Wild elephants sleep just two hours a night

Two matriarchs in Botswana wore trunk activity-trackers for 35 days. They averaged about two hours of sleep a day, the least of any mammal yet measured, usually standing up and lying down to dream only once every three or four nights. Now and then they stayed awake and walking for nearly two days straight.
This penguin naps 10,000 times a day

This penguin naps 10,000 times a day

A nesting chinstrap penguin guarding its egg cannot afford real sleep with predators circling, so it steals it in nods of about four seconds each, more than 10,000 a day and over 600 an hour, often with just half the brain at a time. The scraps add up to more than 11 hours of sleep, enough to keep the bird alive.
A jellyfish sleeps, with no brain at all

A jellyfish sleeps, with no brain at all

The upside-down jellyfish rests on the seafloor with its tentacles waving upward. At night it slows its gentle pulsing from about 58 beats a minute to 29, and is slow to react if nudged, but snaps back after a forced sleepless night. With no brain and no central nervous system, it shows sleep is older than thinking itself.
Ducks at the end of the row sleep half-awake

Ducks at the end of the row sleep half-awake

Line up sleeping ducks and the two on the ends do something the inner ducks do not: they keep the outward-facing eye open and let only half the brain sleep. Edge birds use this half-asleep mode about a third of the time, versus a tenth for those in the middle, one open eye aimed at where a predator would come from.
A flamingo on one leg uses no muscle to stand

A flamingo on one leg uses no muscle to stand

Standing on one stilt looks exhausting; it is the opposite. When a flamingo tucks one leg up, its body shifts so the joints lock under their own weight, a built-in gravitational catch. Researchers stood a flamingo cadaver on one leg and it balanced unaided, yet flopped on two. One-legged is the bird's resting pose, costing almost nothing.
Horses doze standing but lie down to dream

Horses doze standing but lie down to dream

A horse has a stay apparatus, tendons and ligaments that latch the leg joints so it can drowse upright without tiring, ready to bolt. But dreaming sleep relaxes the muscles completely, and that is impossible on locked legs. So a horse must lie flat for its REM sleep, needing only about 30 minutes of it a day, often in short spells.
A walrus can sleep bobbing upright in the sea

A walrus can sleep bobbing upright in the sea

A walrus carries two stretchy throat pouches that inflate with air like built-in water wings. Filled, they let the half-tonne animal hang vertically in the water, head up, and sleep where there is no ice to haul out on.
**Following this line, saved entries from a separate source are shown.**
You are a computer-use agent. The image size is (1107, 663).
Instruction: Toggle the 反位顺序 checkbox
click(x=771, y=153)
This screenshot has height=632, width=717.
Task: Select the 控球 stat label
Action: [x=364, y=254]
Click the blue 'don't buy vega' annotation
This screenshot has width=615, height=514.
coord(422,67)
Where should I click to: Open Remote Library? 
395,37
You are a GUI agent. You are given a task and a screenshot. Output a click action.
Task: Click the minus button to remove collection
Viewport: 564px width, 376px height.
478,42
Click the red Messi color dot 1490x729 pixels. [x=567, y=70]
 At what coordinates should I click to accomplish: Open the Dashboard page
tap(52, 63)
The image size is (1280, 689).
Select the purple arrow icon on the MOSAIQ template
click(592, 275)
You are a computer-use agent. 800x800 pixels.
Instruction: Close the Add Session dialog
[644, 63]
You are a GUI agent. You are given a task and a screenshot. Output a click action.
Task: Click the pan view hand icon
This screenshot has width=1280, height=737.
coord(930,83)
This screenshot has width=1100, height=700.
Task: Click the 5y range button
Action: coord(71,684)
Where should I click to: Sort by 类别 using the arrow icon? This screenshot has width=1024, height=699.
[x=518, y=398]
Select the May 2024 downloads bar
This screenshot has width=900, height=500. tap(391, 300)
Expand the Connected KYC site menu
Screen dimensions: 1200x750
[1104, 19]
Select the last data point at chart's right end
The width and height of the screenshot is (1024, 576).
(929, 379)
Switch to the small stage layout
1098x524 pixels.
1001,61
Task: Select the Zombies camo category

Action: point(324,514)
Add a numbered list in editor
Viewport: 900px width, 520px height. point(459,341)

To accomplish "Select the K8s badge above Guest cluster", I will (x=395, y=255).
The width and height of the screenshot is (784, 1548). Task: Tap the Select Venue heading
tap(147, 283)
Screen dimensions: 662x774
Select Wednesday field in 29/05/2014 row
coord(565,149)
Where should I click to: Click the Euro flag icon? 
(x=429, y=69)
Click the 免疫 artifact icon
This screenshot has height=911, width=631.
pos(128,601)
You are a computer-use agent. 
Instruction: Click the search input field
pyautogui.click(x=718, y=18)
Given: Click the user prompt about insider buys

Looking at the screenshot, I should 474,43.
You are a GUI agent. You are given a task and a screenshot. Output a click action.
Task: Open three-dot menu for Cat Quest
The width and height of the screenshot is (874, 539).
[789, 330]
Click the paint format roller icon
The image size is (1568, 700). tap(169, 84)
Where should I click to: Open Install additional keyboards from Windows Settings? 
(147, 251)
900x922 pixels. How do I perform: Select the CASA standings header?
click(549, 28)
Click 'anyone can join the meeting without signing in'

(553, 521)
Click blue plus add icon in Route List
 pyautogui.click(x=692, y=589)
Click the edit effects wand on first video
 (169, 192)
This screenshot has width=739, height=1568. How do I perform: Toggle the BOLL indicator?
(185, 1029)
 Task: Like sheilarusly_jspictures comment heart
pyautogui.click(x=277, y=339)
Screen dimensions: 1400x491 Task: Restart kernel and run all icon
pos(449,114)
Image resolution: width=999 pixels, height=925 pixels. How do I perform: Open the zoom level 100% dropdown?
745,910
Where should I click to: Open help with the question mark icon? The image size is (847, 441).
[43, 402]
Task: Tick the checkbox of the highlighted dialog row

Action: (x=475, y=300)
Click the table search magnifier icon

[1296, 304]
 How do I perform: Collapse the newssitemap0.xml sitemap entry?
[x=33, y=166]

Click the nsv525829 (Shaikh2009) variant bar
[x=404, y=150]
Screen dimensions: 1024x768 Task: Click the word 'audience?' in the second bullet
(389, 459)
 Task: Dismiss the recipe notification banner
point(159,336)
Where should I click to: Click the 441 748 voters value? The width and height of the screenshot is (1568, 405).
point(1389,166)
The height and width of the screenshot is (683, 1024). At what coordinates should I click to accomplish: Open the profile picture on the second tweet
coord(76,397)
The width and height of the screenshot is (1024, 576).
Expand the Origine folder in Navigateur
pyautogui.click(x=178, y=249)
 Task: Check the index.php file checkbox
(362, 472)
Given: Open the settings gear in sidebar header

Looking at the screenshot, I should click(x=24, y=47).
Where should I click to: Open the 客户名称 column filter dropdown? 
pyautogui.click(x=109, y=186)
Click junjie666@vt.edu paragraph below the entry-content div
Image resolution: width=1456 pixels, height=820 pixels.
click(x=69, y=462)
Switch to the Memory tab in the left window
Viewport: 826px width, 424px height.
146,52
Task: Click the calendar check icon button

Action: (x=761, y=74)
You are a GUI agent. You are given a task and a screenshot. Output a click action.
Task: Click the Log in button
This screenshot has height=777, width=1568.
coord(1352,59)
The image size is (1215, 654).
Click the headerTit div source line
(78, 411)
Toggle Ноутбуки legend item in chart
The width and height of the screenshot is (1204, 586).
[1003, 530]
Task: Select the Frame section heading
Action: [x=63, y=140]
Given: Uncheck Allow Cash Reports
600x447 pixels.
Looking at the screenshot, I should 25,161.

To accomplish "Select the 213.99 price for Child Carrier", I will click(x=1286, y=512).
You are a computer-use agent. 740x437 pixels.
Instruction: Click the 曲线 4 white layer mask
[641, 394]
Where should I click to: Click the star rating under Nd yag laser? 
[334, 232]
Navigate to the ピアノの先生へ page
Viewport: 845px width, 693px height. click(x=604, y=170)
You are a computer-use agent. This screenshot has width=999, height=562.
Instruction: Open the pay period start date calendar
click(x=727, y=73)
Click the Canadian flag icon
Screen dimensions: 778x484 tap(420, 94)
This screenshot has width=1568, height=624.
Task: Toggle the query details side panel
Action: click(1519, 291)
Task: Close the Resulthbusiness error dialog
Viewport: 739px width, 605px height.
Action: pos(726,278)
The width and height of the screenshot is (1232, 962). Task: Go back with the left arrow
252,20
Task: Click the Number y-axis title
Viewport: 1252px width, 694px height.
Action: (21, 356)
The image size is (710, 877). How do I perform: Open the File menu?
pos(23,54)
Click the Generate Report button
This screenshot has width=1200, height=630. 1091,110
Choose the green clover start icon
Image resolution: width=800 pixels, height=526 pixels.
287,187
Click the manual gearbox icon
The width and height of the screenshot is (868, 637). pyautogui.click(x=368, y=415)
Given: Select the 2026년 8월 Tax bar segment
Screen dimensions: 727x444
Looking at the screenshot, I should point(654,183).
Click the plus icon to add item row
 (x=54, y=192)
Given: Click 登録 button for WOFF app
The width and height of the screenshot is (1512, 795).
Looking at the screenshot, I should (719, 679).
On the floes it can rest for nearly a day after a long swim, sometimes hooking its tusks over the edge to stay put.
Baby dolphins go a month without sleeping

Baby dolphins go a month without sleeping

Most newborn mammals sleep almost constantly. Dolphin and orca calves do the reverse: for the first weeks of life they and their mothers barely sleep at all, staying in near-constant motion to surface for air and dodge predators. Only gradually does normal rest return. How they avoid the usual harm of sleep loss is still unexplained.